A CBI officer, Salim Ali Khan is investigating Ganguly's murder, believes that Raja is responsible, and comes across the Raja/Shibu connection. He tries getting "Raja's" fingerprints but is outsmarted. Clues implicate Joy. There is in Ganganagar a wedding of "Shibu's" niece. The CBI comes to believe there has been a Raja/Shibu change, and Raga is a murder suspect. Raja flees, the CBI leave, and he returns to explain what is going on. The family shows no interest in helping Raja to find the real assassin but his grandfather gives Raja a gun.

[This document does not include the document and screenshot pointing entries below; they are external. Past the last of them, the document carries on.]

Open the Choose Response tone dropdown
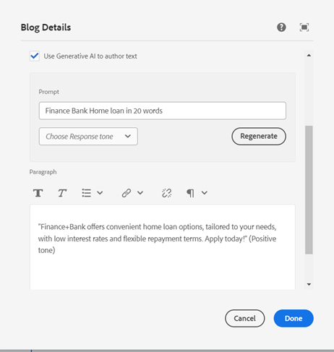The width and height of the screenshot is (334, 352). (88, 137)
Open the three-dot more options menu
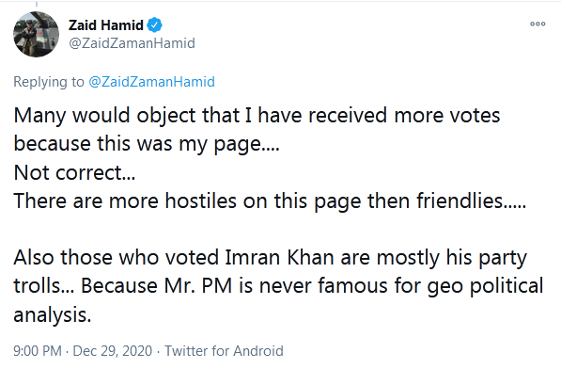This screenshot has height=369, width=561. click(x=538, y=24)
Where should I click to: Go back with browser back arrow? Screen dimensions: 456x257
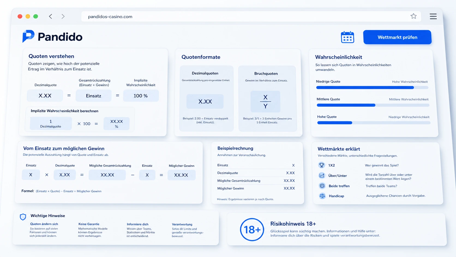[50, 16]
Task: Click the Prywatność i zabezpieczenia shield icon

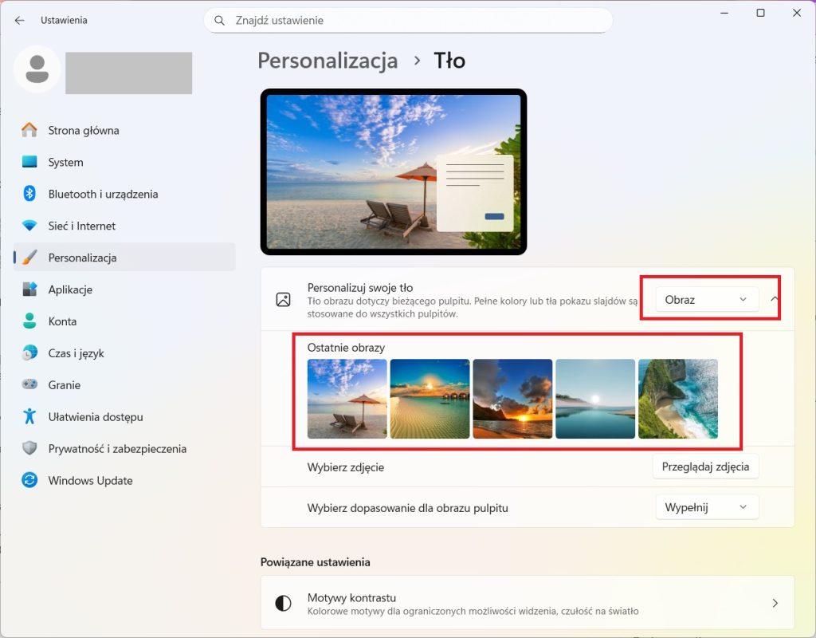Action: pos(29,449)
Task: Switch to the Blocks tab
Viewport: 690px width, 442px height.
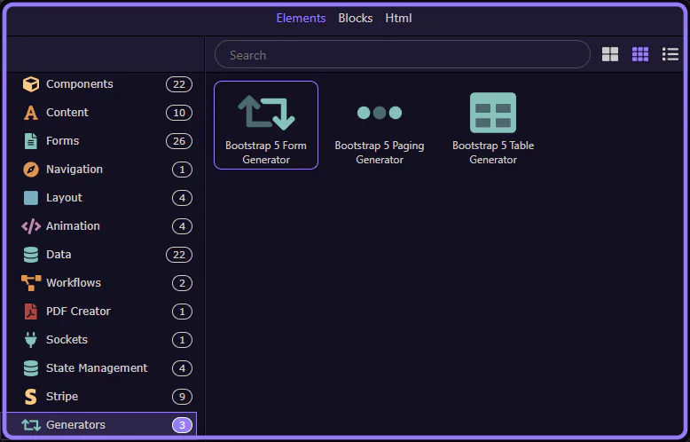Action: pyautogui.click(x=356, y=19)
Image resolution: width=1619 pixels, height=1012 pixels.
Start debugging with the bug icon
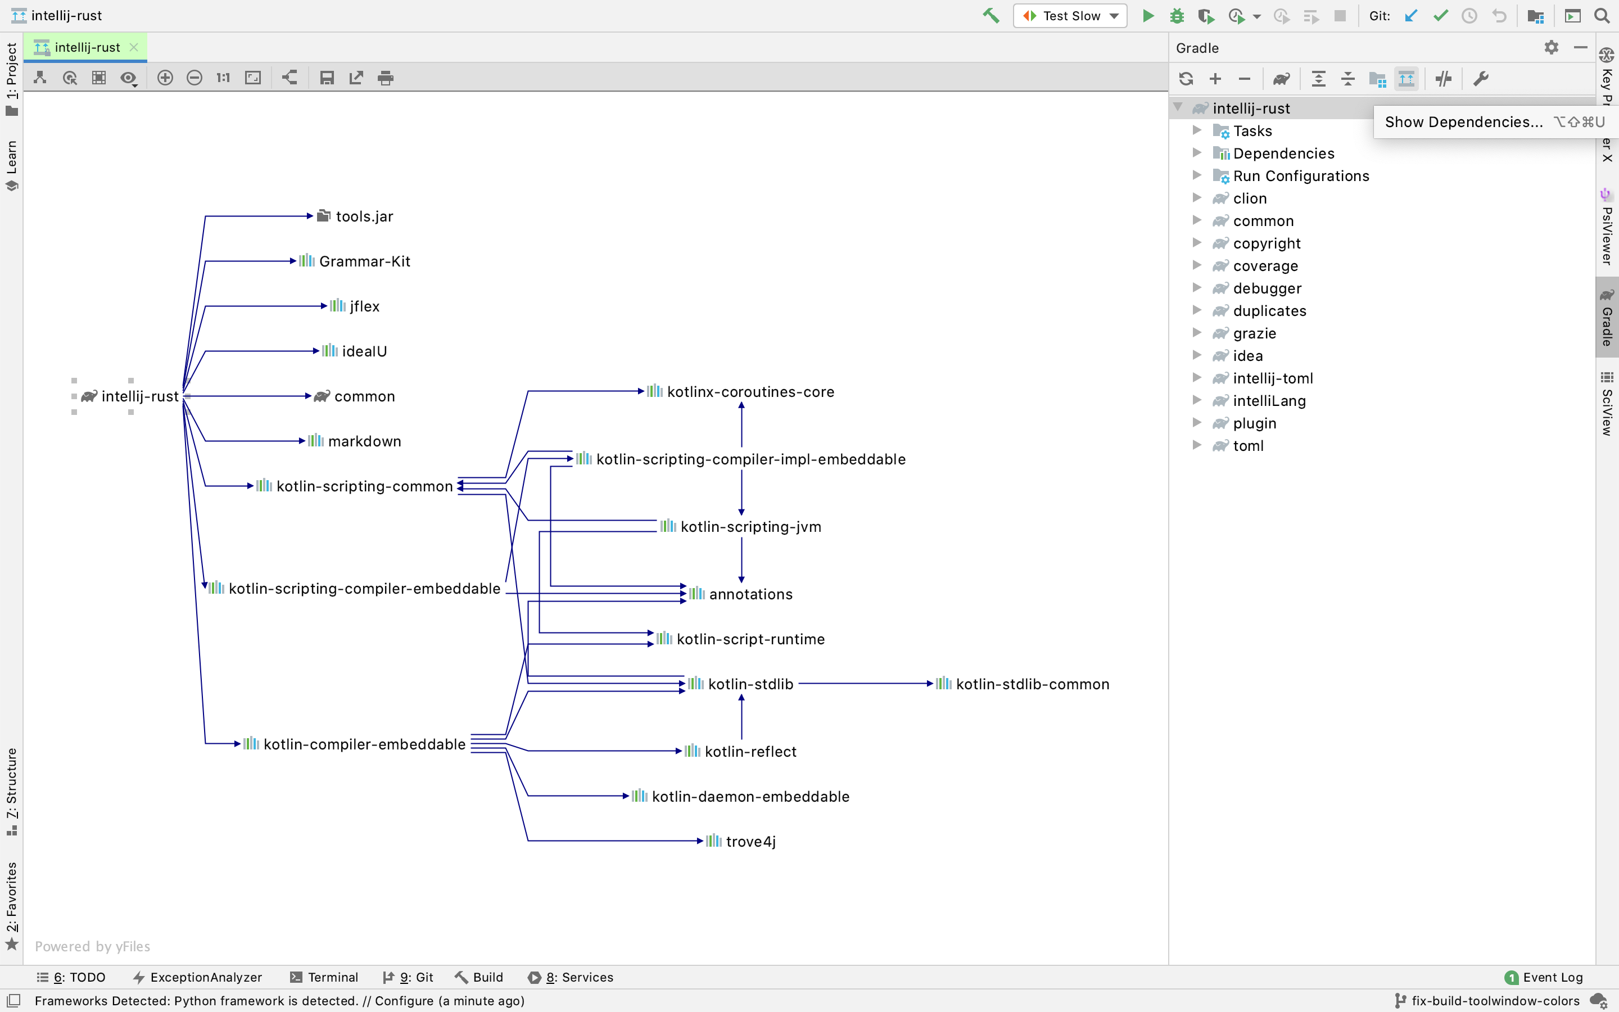pos(1177,15)
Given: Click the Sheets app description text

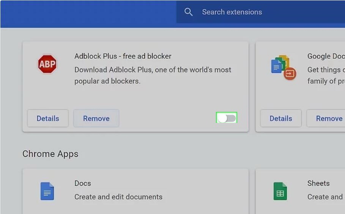Looking at the screenshot, I should [325, 197].
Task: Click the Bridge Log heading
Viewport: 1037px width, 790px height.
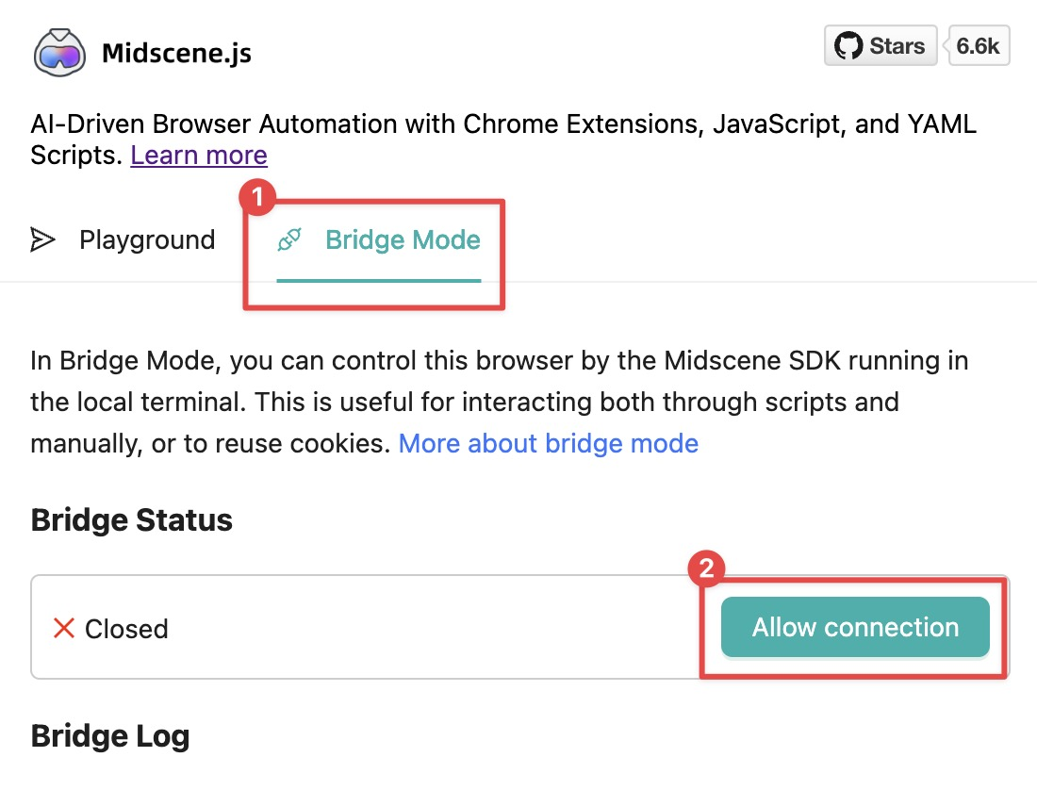Action: pyautogui.click(x=110, y=736)
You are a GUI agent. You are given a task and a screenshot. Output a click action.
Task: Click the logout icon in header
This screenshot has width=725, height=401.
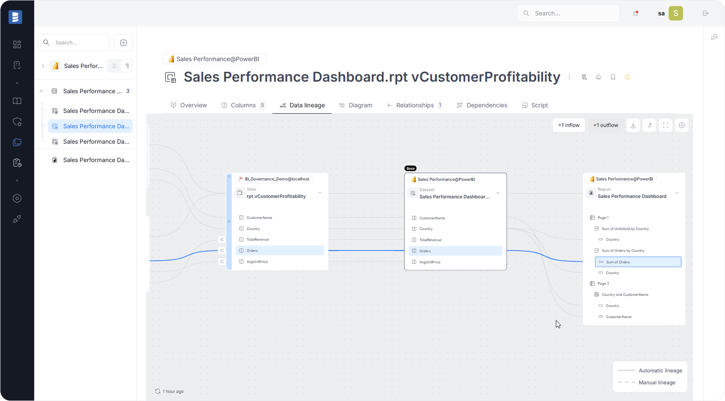tap(706, 13)
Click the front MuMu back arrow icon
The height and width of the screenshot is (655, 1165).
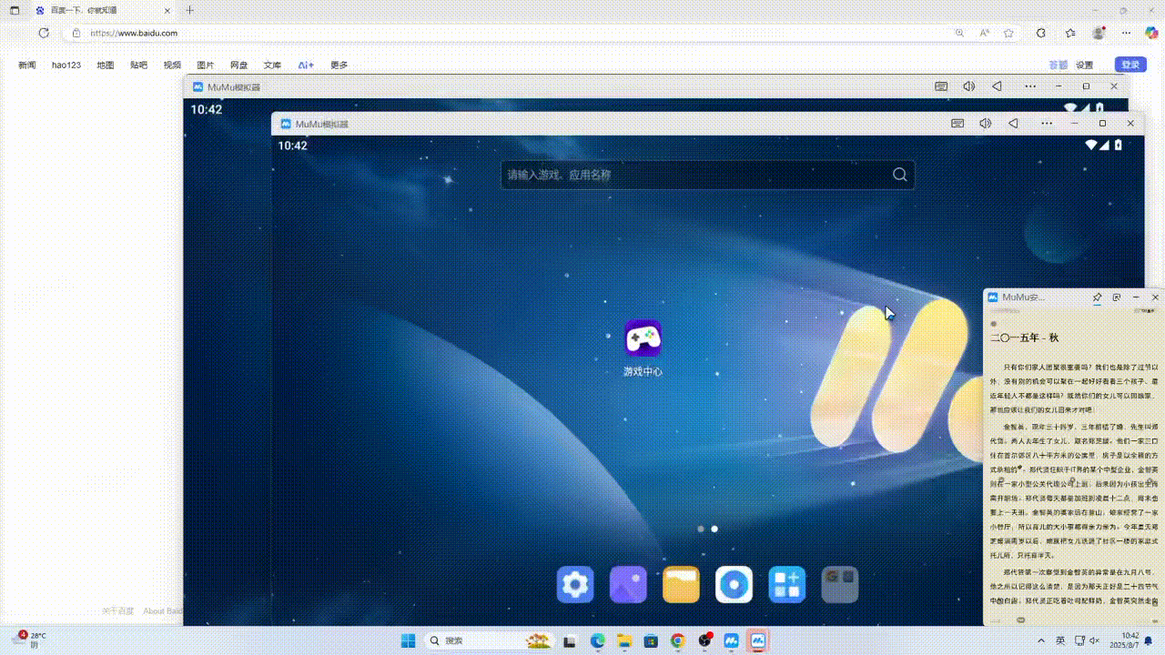click(1013, 124)
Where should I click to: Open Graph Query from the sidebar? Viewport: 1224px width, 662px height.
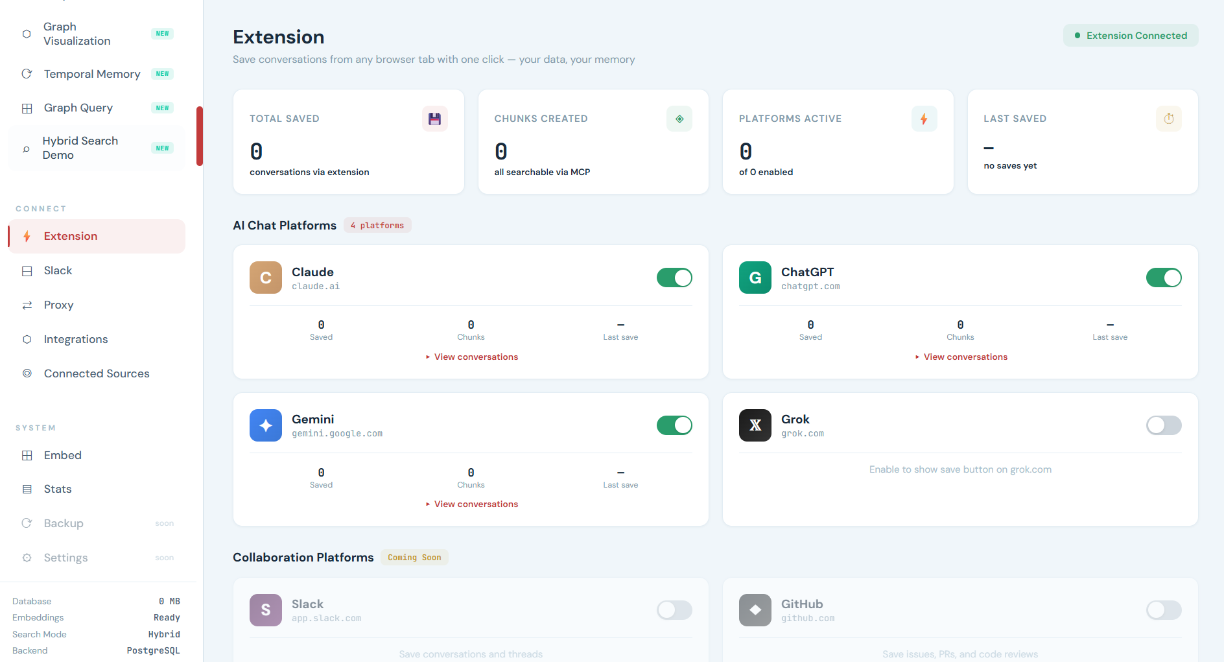pyautogui.click(x=78, y=108)
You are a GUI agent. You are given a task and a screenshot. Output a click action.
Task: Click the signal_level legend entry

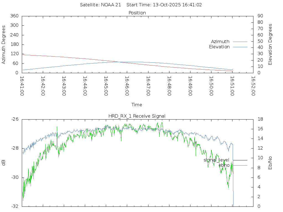click(x=216, y=160)
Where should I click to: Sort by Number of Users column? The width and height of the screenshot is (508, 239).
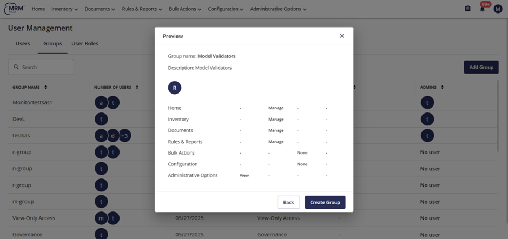pos(137,87)
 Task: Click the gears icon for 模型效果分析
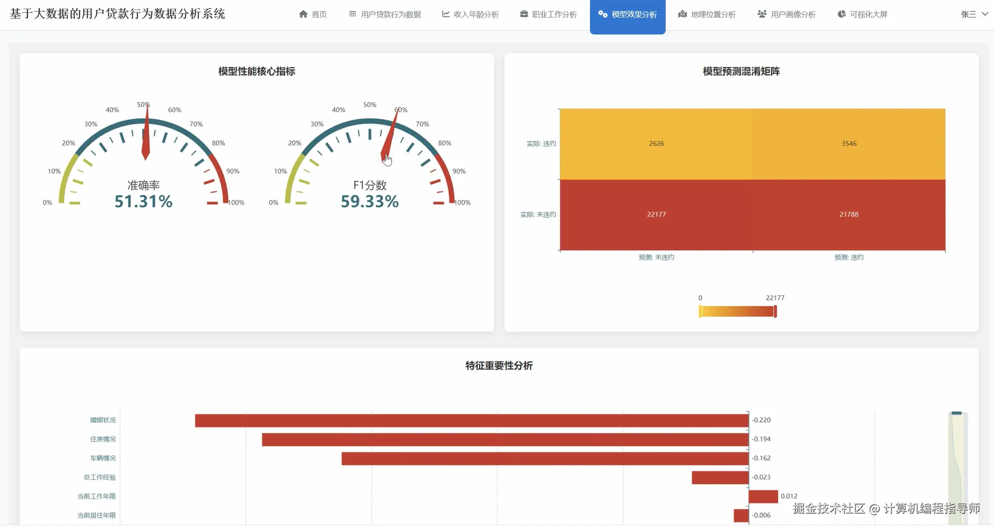point(603,14)
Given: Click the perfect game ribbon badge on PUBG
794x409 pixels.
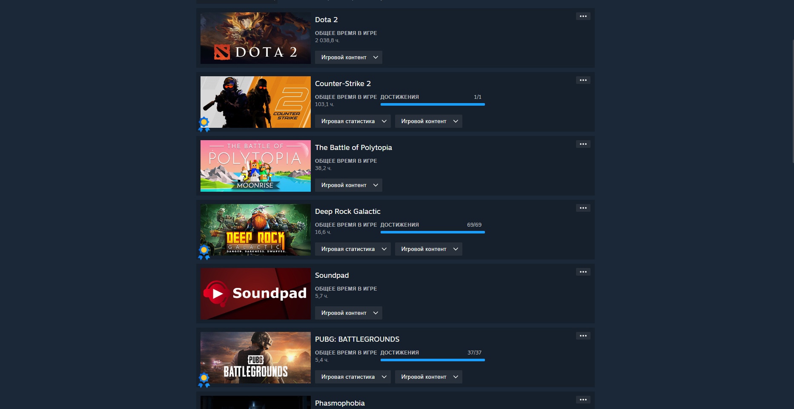Looking at the screenshot, I should [204, 380].
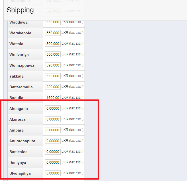The height and width of the screenshot is (181, 187).
Task: Edit the Anuradhapura shipping price input
Action: [53, 141]
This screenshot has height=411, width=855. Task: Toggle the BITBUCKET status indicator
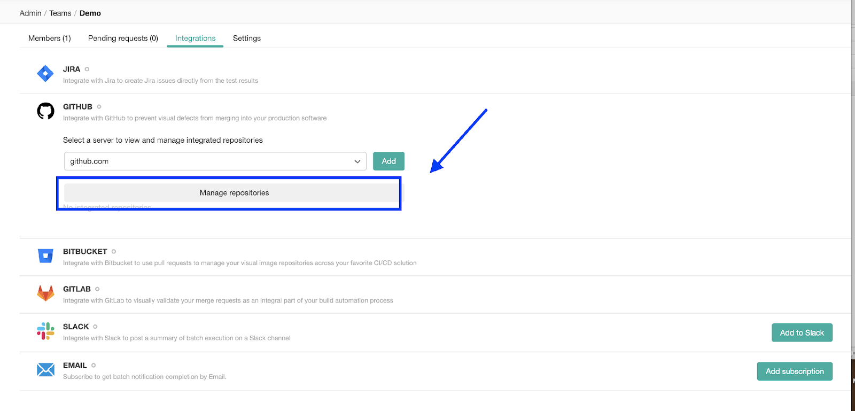pos(114,252)
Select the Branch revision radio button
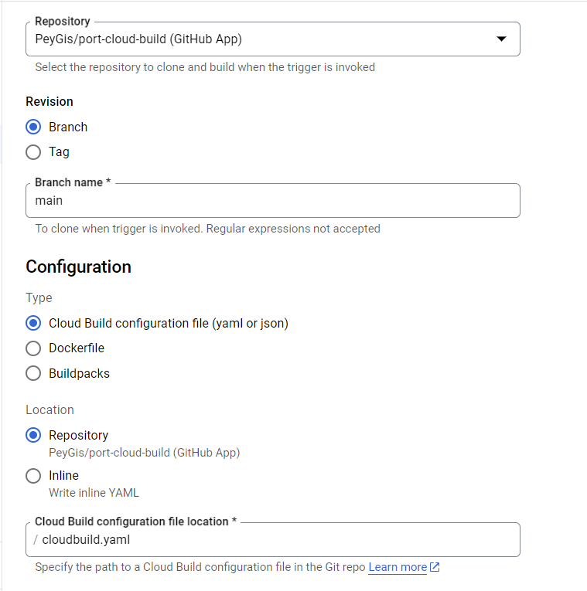 coord(33,127)

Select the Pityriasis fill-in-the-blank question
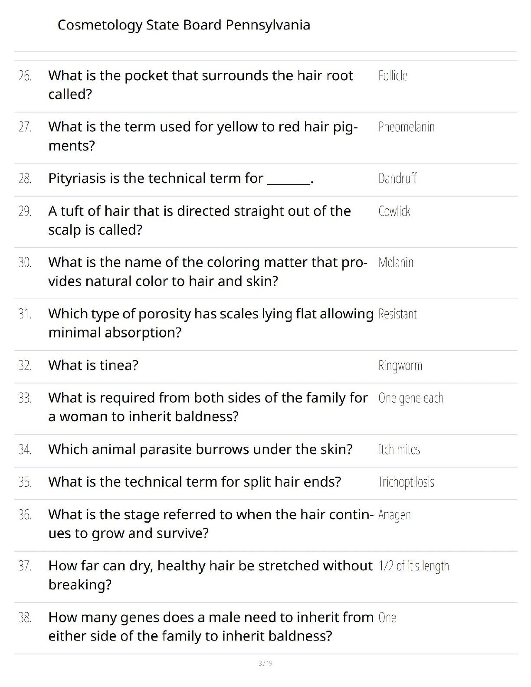181,178
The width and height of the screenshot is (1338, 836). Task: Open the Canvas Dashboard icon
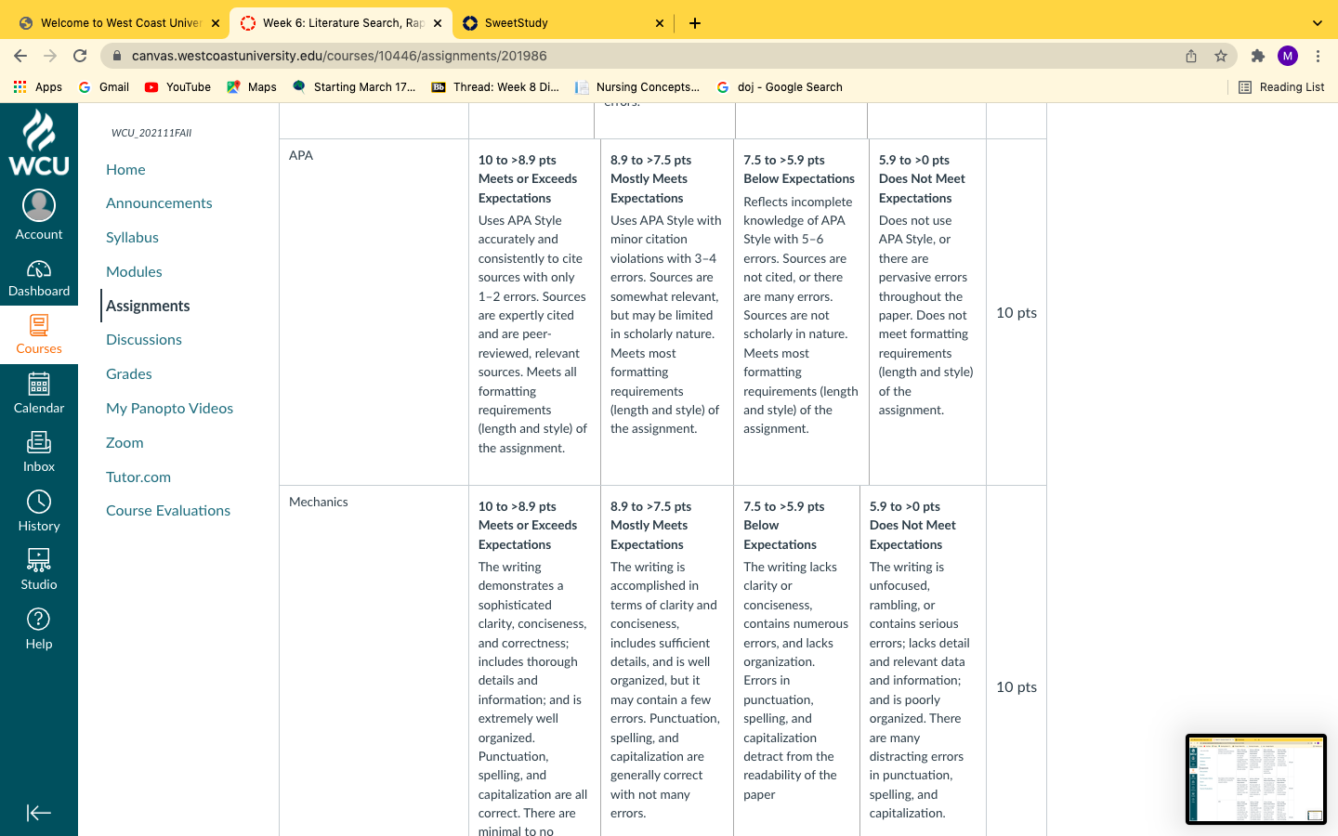39,269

Raja calls Shubhankar Banerjee and demands to know who killed Ganguly. Banerjee refuses but Raja tells him that their conversation has been recorded, and Banerjee reveals everything. Joy killed Ganguly for Rs. 20 million. He faked his death by sending a drunkard in the car at the time of the accident. Raja leaves for the old church, where Joy is. Raja and Joy meet and Raja has the gun loaded before Joy. But the same policemen who killed Shibu barge in. Raja kills them all, including Joy. Raja gives the recording to CBI officer Khan. Then Khan goes directly to Banerjee's office, tells him that he will hand him over to the police, and Banerjee tells him that he has no concrete evidence. Khan reveals the recording is evidence enough for Ganguly's hot-headed son, who has vowed vengeance for his father's death. Trapped without any recourse, Banerjee commits suicide. Then Raja releases Shibu's ashes and Salim Khan lets him go to Shibu's family and gives him the condition to reject the crime world to lead a happy life with Pooja. Raja agrees to it and starts his journey to Ganganagar, where he stays forever.

==Soundtrack==

The music album of the film is composed by Rajesh Roy. The lyrics have been written by Gautam Sushmit, Sumit Acharya, Priyo Chattopadhyay and Rajesh Roy.

Track listing
| No. | Title | Lyrics | Singer(s) | Length |
|---|---|---|---|---|
| 1. | "Neka Neka" | Gautam Susmit | Shaan Manjeera Ganguly | 04:40 |
| 2. | "Koro Selam" | Sumit Acharya | Kunal Ganjawala Rajesh Roy Kalpana | 03:09 |
| 3. | "Aaha" | Priyo Chatterjee | Pritha Majumder Ananya Wadkar Rajesh Roy | 04:25 |
| 4. | "Akhno Jano" | Rajesh Roy | Kunal Ganjawala Pritha Majumder | 03:33 |
| 5. | "Cholo Kheli Prem Prem" |  |  | 04:22 |
| Total length: |  |  |  | 22:43 |

==Critical response==
Amrita Roy Choudhury of The Times of India gave the film a rating of 3.5/5 stars and wrote "Wanted has all the right ingredients – stylised action sequences (certainly new to the Bengali audience), a gripping narrative backed by solid performances, a powerful presentation technique and an extremely well packaging, to top it all. Jeet proves once again that he is a seasoned actor who has gotten better with time. Srabanti looks cute as the chulbuli Pooja, who falls hook, line and sinker for Raja whom she assumes to be gramer paliye jaoya chhele, Shibu. Kharaj does a fabulous job as the funnyman and even before he opened his mouth, the audience was in splits. Another surprise in the film comes in the form of Sharad Kapoor aka Salim Khan, the CBI officer whose only weakness is good-looking women. His character too is well-etched out and adds that extra zing to the narrative."